■ **WHAT IS NEEDED**: Transcribe the following records in full, exactly as shown.

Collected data
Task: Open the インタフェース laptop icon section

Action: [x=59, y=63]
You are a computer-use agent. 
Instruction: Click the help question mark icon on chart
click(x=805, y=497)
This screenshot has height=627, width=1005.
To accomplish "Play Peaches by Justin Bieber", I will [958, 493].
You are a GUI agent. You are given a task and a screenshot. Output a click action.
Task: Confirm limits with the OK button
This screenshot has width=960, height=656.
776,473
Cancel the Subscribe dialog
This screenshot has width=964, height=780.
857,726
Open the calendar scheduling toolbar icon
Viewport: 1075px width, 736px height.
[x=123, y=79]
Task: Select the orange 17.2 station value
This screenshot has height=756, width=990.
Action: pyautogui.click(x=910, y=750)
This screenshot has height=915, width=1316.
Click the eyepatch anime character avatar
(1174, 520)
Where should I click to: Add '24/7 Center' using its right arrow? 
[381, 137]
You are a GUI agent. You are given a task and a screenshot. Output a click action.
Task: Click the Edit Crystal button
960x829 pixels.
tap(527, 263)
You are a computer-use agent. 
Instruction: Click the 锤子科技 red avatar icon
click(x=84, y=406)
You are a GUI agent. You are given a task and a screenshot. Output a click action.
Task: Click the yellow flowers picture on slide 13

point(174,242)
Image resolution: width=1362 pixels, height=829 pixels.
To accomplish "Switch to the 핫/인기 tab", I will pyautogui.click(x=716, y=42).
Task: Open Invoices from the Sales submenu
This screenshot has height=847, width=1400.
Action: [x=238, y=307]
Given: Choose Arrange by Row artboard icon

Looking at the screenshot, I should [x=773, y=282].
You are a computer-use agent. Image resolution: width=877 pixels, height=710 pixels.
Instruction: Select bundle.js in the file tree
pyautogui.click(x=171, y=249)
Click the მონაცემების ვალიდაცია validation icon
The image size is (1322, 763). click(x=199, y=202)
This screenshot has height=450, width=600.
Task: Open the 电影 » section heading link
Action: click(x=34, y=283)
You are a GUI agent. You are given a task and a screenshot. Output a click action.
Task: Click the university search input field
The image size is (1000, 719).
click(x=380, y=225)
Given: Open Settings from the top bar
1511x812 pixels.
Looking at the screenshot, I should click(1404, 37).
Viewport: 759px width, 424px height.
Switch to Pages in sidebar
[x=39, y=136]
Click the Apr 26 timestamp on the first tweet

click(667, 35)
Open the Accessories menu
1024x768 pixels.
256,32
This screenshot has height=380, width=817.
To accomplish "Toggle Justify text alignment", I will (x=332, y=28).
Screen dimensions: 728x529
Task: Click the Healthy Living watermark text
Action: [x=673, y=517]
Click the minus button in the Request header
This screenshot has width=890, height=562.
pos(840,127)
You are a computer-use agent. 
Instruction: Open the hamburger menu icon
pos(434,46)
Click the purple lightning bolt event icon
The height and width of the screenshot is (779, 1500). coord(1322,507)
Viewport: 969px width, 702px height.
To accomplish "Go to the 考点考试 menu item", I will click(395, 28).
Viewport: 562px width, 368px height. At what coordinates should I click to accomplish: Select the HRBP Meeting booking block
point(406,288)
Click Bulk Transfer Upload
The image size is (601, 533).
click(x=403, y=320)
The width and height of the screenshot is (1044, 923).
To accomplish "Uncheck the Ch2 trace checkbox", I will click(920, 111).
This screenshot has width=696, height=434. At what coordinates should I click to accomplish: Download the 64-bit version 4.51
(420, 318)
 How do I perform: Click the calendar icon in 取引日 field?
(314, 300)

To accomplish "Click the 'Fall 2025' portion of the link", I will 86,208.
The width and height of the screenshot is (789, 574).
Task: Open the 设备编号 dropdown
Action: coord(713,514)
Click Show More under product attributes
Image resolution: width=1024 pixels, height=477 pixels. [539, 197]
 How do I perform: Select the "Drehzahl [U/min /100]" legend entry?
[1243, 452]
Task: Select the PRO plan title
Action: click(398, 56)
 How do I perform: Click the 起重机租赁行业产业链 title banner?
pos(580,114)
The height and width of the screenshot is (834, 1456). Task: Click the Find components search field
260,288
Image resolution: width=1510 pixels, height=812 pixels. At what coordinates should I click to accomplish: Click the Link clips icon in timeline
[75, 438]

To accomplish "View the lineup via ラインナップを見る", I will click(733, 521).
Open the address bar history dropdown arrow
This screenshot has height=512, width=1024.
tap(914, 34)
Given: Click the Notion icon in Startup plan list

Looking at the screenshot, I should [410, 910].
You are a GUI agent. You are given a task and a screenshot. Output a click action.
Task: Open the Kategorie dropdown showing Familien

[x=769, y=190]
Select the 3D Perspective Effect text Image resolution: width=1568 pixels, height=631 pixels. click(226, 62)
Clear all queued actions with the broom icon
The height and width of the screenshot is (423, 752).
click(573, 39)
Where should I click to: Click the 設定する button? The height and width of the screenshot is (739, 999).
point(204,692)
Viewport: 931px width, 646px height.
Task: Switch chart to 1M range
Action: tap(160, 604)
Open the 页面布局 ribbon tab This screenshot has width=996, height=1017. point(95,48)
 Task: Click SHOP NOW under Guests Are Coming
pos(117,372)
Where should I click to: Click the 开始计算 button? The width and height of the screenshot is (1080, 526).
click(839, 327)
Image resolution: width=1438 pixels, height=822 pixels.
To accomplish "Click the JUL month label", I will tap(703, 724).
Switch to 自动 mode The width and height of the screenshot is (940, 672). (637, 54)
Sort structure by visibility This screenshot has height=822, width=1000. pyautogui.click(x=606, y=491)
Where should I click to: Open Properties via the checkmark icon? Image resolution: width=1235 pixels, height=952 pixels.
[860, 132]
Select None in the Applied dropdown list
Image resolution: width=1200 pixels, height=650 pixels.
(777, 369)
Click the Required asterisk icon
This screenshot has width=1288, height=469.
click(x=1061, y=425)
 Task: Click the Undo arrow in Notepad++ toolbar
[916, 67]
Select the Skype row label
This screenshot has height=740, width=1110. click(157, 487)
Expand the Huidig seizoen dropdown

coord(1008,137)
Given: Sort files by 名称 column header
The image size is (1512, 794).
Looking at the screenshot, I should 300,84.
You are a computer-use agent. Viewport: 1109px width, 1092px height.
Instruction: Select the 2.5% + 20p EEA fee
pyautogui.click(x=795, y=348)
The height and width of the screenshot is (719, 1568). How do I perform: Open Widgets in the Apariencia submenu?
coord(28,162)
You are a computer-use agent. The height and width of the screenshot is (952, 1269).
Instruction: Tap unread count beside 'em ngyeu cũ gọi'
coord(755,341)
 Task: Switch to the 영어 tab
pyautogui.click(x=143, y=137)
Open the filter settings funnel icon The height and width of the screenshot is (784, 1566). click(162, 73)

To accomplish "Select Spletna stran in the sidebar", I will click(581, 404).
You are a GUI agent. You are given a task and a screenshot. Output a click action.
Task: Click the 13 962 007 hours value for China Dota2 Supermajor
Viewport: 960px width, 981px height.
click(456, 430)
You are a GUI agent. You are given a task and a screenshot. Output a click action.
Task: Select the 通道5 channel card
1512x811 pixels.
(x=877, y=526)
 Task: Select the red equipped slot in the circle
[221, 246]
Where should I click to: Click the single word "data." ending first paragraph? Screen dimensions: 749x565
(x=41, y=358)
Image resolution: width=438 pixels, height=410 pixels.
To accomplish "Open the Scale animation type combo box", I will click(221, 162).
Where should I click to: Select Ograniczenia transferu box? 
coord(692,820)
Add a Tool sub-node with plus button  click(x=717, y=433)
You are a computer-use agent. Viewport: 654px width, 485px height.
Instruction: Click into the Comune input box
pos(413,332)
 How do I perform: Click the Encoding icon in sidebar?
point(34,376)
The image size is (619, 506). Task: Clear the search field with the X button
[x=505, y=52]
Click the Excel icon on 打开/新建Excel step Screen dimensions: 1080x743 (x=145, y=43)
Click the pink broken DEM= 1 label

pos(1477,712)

■ **YOUR SOLUTION**:
Task: Open the インタフェース laptop icon section

Action: [x=59, y=63]
You are a computer-use agent. 
Instruction: Click the help question mark icon on chart
click(x=805, y=497)
This screenshot has height=627, width=1005.
To accomplish "Play Peaches by Justin Bieber", I will [958, 493].
You are a GUI agent. You are given a task and a screenshot. Output a click action.
Task: Confirm limits with the OK button
This screenshot has width=960, height=656.
776,473
Cancel the Subscribe dialog
This screenshot has width=964, height=780.
857,726
Open the calendar scheduling toolbar icon
Viewport: 1075px width, 736px height.
[x=123, y=79]
Task: Select the orange 17.2 station value
This screenshot has height=756, width=990.
Action: pyautogui.click(x=910, y=750)
This screenshot has height=915, width=1316.
Click the eyepatch anime character avatar
(1174, 520)
Where should I click to: Add '24/7 Center' using its right arrow? 
[381, 137]
You are a GUI agent. You are given a task and a screenshot. Output a click action.
Task: Click the Edit Crystal button
960x829 pixels.
tap(527, 263)
You are a computer-use agent. 
Instruction: Click the 锤子科技 red avatar icon
click(x=84, y=406)
You are a GUI agent. You are given a task and a screenshot. Output a click action.
Task: Click the yellow flowers picture on slide 13

point(174,242)
Image resolution: width=1362 pixels, height=829 pixels.
To accomplish "Switch to the 핫/인기 tab", I will pyautogui.click(x=716, y=42).
Task: Open Invoices from the Sales submenu
This screenshot has height=847, width=1400.
Action: [x=238, y=307]
Given: Choose Arrange by Row artboard icon

Looking at the screenshot, I should [x=773, y=282].
You are a computer-use agent. Image resolution: width=877 pixels, height=710 pixels.
Instruction: Select bundle.js in the file tree
pyautogui.click(x=171, y=249)
Click the მონაცემების ვალიდაცია validation icon
The image size is (1322, 763). click(x=199, y=202)
This screenshot has height=450, width=600.
Task: Open the 电影 » section heading link
Action: click(x=34, y=283)
You are a GUI agent. You are given a task and a screenshot. Output a click action.
Task: Click the university search input field
The image size is (1000, 719).
click(x=380, y=225)
Given: Open Settings from the top bar
1511x812 pixels.
Looking at the screenshot, I should click(1404, 37).
Viewport: 759px width, 424px height.
Switch to Pages in sidebar
[x=39, y=136]
Click the Apr 26 timestamp on the first tweet

click(667, 35)
Open the Accessories menu
1024x768 pixels.
256,32
This screenshot has height=380, width=817.
To accomplish "Toggle Justify text alignment", I will (x=332, y=28).
Screen dimensions: 728x529
Task: Click the Healthy Living watermark text
Action: [x=673, y=517]
Click the minus button in the Request header
This screenshot has width=890, height=562.
pos(840,127)
You are a computer-use agent. 
Instruction: Open the hamburger menu icon
pos(434,46)
Click the purple lightning bolt event icon
The height and width of the screenshot is (779, 1500). coord(1322,507)
Viewport: 969px width, 702px height.
To accomplish "Go to the 考点考试 menu item", I will click(395, 28).
Viewport: 562px width, 368px height. At what coordinates should I click to accomplish: Select the HRBP Meeting booking block
point(406,288)
Click Bulk Transfer Upload
The image size is (601, 533).
click(x=403, y=320)
The width and height of the screenshot is (1044, 923).
To accomplish "Uncheck the Ch2 trace checkbox", I will click(920, 111).
This screenshot has width=696, height=434. At what coordinates should I click to accomplish: Download the 64-bit version 4.51
(420, 318)
 How do I perform: Click the calendar icon in 取引日 field?
(314, 300)

To accomplish "Click the 'Fall 2025' portion of the link", I will 86,208.
The width and height of the screenshot is (789, 574).
Task: Open the 设备编号 dropdown
Action: coord(713,514)
Click Show More under product attributes
Image resolution: width=1024 pixels, height=477 pixels. [539, 197]
 How do I perform: Select the "Drehzahl [U/min /100]" legend entry?
[1243, 452]
Task: Select the PRO plan title
Action: click(398, 56)
 How do I perform: Click the 起重机租赁行业产业链 title banner?
pos(580,114)
The height and width of the screenshot is (834, 1456). Task: Click the Find components search field
260,288
Image resolution: width=1510 pixels, height=812 pixels. At what coordinates should I click to accomplish: Click the Link clips icon in timeline
[75, 438]

To accomplish "View the lineup via ラインナップを見る", I will click(733, 521).
Open the address bar history dropdown arrow
This screenshot has height=512, width=1024.
tap(914, 34)
Given: Click the Notion icon in Startup plan list

Looking at the screenshot, I should [410, 910].
You are a GUI agent. You are given a task and a screenshot. Output a click action.
Task: Open the Kategorie dropdown showing Familien

[x=769, y=190]
Select the 3D Perspective Effect text Image resolution: width=1568 pixels, height=631 pixels. click(226, 62)
Clear all queued actions with the broom icon
The height and width of the screenshot is (423, 752).
click(573, 39)
Where should I click to: Click the 設定する button? The height and width of the screenshot is (739, 999).
point(204,692)
Viewport: 931px width, 646px height.
Task: Switch chart to 1M range
Action: tap(160, 604)
Open the 页面布局 ribbon tab This screenshot has width=996, height=1017. point(95,48)
 Task: Click SHOP NOW under Guests Are Coming
pos(117,372)
Where should I click to: Click the 开始计算 button? The width and height of the screenshot is (1080, 526).
click(839, 327)
Image resolution: width=1438 pixels, height=822 pixels.
To accomplish "Click the JUL month label", I will tap(703, 724).
Switch to 自动 mode The width and height of the screenshot is (940, 672). (637, 54)
Sort structure by visibility This screenshot has height=822, width=1000. pyautogui.click(x=606, y=491)
Where should I click to: Open Properties via the checkmark icon? Image resolution: width=1235 pixels, height=952 pixels.
[860, 132]
Select None in the Applied dropdown list
Image resolution: width=1200 pixels, height=650 pixels.
(777, 369)
Click the Required asterisk icon
This screenshot has width=1288, height=469.
click(x=1061, y=425)
 Task: Click the Undo arrow in Notepad++ toolbar
[916, 67]
Select the Skype row label
This screenshot has height=740, width=1110. click(157, 487)
Expand the Huidig seizoen dropdown

coord(1008,137)
Given: Sort files by 名称 column header
The image size is (1512, 794).
Looking at the screenshot, I should 300,84.
You are a computer-use agent. Viewport: 1109px width, 1092px height.
Instruction: Select the 2.5% + 20p EEA fee
pyautogui.click(x=795, y=348)
The height and width of the screenshot is (719, 1568). How do I perform: Open Widgets in the Apariencia submenu?
coord(28,162)
You are a computer-use agent. The height and width of the screenshot is (952, 1269).
Instruction: Tap unread count beside 'em ngyeu cũ gọi'
coord(755,341)
 Task: Switch to the 영어 tab
pyautogui.click(x=143, y=137)
Open the filter settings funnel icon The height and width of the screenshot is (784, 1566). click(162, 73)

To accomplish "Select Spletna stran in the sidebar", I will click(581, 404).
You are a GUI agent. You are given a task and a screenshot. Output a click action.
Task: Click the 13 962 007 hours value for China Dota2 Supermajor
Viewport: 960px width, 981px height.
click(456, 430)
You are a GUI agent. You are given a task and a screenshot. Output a click action.
Task: Select the 通道5 channel card
1512x811 pixels.
(x=877, y=526)
 Task: Select the red equipped slot in the circle
[221, 246]
Where should I click to: Click the single word "data." ending first paragraph? Screen dimensions: 749x565
(x=41, y=358)
Image resolution: width=438 pixels, height=410 pixels.
To accomplish "Open the Scale animation type combo box", I will click(221, 162).
Where should I click to: Select Ograniczenia transferu box? 
coord(692,820)
Add a Tool sub-node with plus button  click(x=717, y=433)
You are a computer-use agent. Viewport: 654px width, 485px height.
Instruction: Click into the Comune input box
pos(413,332)
 How do I perform: Click the Encoding icon in sidebar?
point(34,376)
The image size is (619, 506). Task: Clear the search field with the X button
[x=505, y=52]
Click the Excel icon on 打开/新建Excel step Screen dimensions: 1080x743 (x=145, y=43)
Click the pink broken DEM= 1 label

pos(1477,712)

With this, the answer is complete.